Ampliação de políticas públicas na busca por pessoas desaparecidas no Brasil

Enviada em 29/10/2019

A cada ano, 250 mil pessoas desaparecem. Destas, o Ministério da Justiça estima que 40 mil sejam menores de idade. Entretanto, a vulnerabilidade infanto-juvenil e a falta de manutenção nos programas de segurança, facilitam o sequestro desses indivíduos.

Primeiramente, o ECA(Estatuto da Criança e do Adolescente), define as crianças e os adolescentes como sendo vulneráveis. Por essa condição, eles são mais facilmente raptados para fins como o tráfico de órgãos e prostituição, por exemplo. Embora a constituição reconheça a fragilidade do público infanto-juvenil, não possuí um programa de segurança para esse grupo.

Além disso, apesar da importância do cadastro nacional de crianças e adolescentes desaparecidos, apresentam falhas, como desatualização caso a pessoa seja encontrada, e isso atrapalha o trabalho de investigação da polícia.

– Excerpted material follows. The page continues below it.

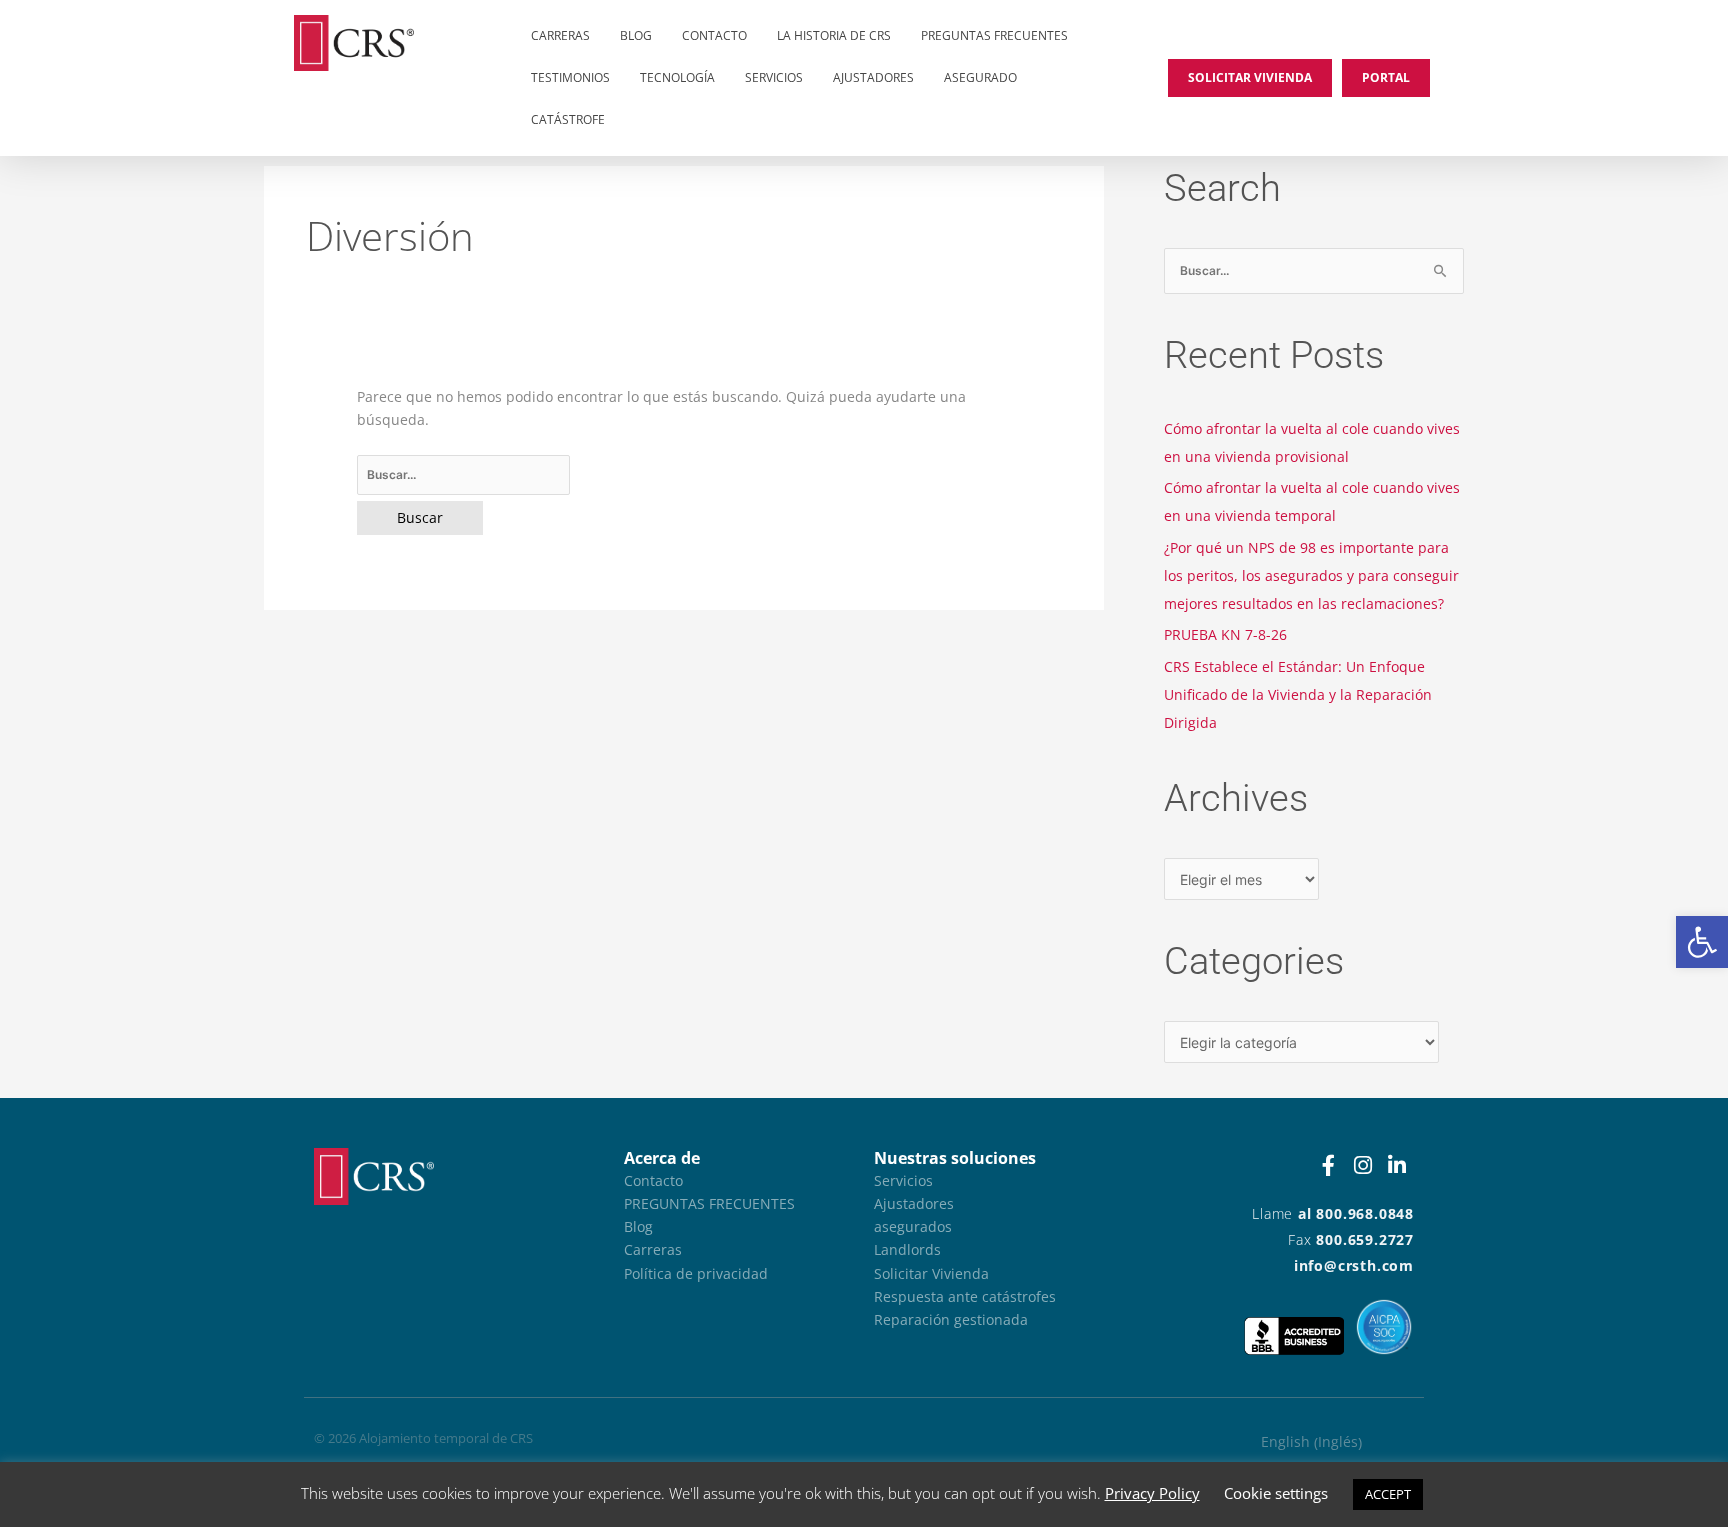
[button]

Ademais, de acordo com a Rede Globo, somente no Estado do Paraná existe uma delegacia especializada nesses casos, o SIDRIDE( Secretaria de Investigação de Crianças Desaparecidas).

Desse modo, é necessário que o Estado potencialize as investigações nos desaparecimentos de menores, por meio da criação de delegacias especializadas nesses acontecimentos, como o SIDRIDE, em todo território brasileiro. Ainda mais, a mídia, como os jornais, deve alertar a população para que se conscientizem e informem as delegacias caso a pessoa desaparecida seja encontrada, para que haja eficiência nas buscas de crianças e adolescentes no Brasil.